When we think back on the pandemic and try to summon a single flashbulb memory of this weird time, we may find ourselves conjuring up mental images of silhouetted food delivery couriers schlepping boxy backpacks as they navigate electric bikes through deserted streets.
Global delivery service platforms like UberEats, Foodora and DoorDash not only generated vast new revenues during the lockdown months; they also provided gig work for thousands of people.
The gig economy, of course, garnered plenty of attention before the pandemic, as the proliferation of platforms during the 2010s created new digital marketplaces that cut out the organizational middleman. Fearing the demise of conventional labour-employer relationships, some jurisdictions, like California, pushed to regulate platforms or extend benefits to gig workers. Unionizing drives generated sound and light, if not successful certification votes.
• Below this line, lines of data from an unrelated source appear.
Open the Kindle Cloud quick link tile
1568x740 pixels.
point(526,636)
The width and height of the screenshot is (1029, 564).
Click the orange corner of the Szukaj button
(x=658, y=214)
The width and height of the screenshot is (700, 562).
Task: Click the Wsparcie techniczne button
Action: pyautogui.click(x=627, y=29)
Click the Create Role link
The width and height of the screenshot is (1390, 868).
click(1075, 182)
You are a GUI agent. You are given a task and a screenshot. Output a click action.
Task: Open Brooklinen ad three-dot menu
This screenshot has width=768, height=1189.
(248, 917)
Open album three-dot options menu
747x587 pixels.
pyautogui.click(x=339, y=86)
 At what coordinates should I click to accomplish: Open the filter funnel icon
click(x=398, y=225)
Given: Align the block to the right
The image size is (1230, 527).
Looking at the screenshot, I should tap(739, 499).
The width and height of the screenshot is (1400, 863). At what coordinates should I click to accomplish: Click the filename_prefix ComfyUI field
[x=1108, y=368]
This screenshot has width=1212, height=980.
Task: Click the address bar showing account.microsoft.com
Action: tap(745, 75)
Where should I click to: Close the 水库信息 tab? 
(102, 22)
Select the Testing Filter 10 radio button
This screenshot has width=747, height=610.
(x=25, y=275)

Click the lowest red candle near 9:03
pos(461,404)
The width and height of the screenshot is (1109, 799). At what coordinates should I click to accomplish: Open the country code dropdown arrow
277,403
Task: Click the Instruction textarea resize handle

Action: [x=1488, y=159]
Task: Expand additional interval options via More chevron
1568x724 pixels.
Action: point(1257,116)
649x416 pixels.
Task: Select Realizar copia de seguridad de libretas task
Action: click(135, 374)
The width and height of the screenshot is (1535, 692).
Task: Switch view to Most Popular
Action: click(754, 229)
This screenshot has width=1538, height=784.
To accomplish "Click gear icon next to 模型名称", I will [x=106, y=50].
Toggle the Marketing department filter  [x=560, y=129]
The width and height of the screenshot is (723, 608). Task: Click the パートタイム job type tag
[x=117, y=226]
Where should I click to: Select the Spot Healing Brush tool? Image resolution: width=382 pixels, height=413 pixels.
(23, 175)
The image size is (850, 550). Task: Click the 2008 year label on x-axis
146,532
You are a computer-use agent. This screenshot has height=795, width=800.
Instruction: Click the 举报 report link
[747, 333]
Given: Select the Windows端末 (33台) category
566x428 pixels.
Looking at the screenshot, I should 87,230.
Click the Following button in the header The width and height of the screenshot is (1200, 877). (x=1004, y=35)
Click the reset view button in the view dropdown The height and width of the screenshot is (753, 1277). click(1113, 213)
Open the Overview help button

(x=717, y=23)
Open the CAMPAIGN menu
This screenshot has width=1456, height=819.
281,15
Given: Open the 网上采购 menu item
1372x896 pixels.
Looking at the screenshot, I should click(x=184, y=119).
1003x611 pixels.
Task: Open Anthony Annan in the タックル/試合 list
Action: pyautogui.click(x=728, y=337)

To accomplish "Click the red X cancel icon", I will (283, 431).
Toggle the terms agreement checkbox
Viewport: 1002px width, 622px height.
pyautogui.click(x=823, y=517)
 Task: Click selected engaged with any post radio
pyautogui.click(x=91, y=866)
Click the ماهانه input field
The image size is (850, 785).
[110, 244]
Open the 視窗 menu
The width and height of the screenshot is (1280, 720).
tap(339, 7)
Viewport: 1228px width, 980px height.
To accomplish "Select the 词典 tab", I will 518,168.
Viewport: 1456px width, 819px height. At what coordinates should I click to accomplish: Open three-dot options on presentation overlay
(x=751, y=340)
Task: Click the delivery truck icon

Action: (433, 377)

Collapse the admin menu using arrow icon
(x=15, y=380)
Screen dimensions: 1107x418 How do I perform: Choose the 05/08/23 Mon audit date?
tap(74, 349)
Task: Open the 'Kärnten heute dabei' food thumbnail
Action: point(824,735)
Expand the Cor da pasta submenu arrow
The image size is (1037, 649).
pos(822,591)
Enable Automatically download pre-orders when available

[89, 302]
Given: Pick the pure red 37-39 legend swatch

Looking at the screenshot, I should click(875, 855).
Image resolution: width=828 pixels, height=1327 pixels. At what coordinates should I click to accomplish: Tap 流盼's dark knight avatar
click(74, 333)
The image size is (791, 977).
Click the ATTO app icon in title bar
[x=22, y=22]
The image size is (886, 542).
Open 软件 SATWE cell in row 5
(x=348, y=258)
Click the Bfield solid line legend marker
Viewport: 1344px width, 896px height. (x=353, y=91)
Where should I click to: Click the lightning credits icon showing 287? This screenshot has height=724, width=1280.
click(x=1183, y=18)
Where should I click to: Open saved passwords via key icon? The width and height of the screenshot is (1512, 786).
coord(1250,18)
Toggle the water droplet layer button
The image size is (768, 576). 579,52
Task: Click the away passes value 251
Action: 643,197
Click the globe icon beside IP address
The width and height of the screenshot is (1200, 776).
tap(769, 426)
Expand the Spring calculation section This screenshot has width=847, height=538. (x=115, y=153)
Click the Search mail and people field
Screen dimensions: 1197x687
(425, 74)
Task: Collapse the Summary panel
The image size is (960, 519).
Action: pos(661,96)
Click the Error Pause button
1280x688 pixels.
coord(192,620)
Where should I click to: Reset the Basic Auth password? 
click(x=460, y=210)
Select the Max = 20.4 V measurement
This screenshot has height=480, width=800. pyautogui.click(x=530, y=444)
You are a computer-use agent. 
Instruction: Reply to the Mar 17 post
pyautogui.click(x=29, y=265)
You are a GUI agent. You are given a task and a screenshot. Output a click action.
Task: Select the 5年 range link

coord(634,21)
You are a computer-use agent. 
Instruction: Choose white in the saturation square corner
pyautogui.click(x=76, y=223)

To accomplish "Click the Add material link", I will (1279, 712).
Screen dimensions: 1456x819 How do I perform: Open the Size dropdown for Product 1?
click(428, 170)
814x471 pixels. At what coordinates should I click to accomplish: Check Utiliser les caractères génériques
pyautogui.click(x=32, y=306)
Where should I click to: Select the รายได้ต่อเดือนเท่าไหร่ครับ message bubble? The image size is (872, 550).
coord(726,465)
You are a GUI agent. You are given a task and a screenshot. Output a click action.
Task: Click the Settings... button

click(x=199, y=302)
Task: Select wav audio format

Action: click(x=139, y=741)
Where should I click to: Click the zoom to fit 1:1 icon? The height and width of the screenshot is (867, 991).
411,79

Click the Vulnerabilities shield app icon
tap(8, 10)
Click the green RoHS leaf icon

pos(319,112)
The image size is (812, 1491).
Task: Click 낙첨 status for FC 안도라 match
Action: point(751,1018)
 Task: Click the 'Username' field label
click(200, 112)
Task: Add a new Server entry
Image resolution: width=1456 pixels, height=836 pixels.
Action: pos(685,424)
Through it all, the ranks of gig workers have crept steadily upward, now accounting for almost 10% of the labour force (or two-million workers), up from just 5.5% in 2005, according to Statistics Canada. In the U.S., the figure is one-fifth, and is predicted to grow to more than 40%.
Yet, as Erin Reid, an associate professor at McMaster’s DeGroote School of Business, points out, the gig labour force is far more varied than food deliverers and rideshare drivers. “There are a lot of other people involved, too,” she says. “Some people work in the gig economy because they like having control over what they do. Others are working there because organizations aren’t offering great jobs.”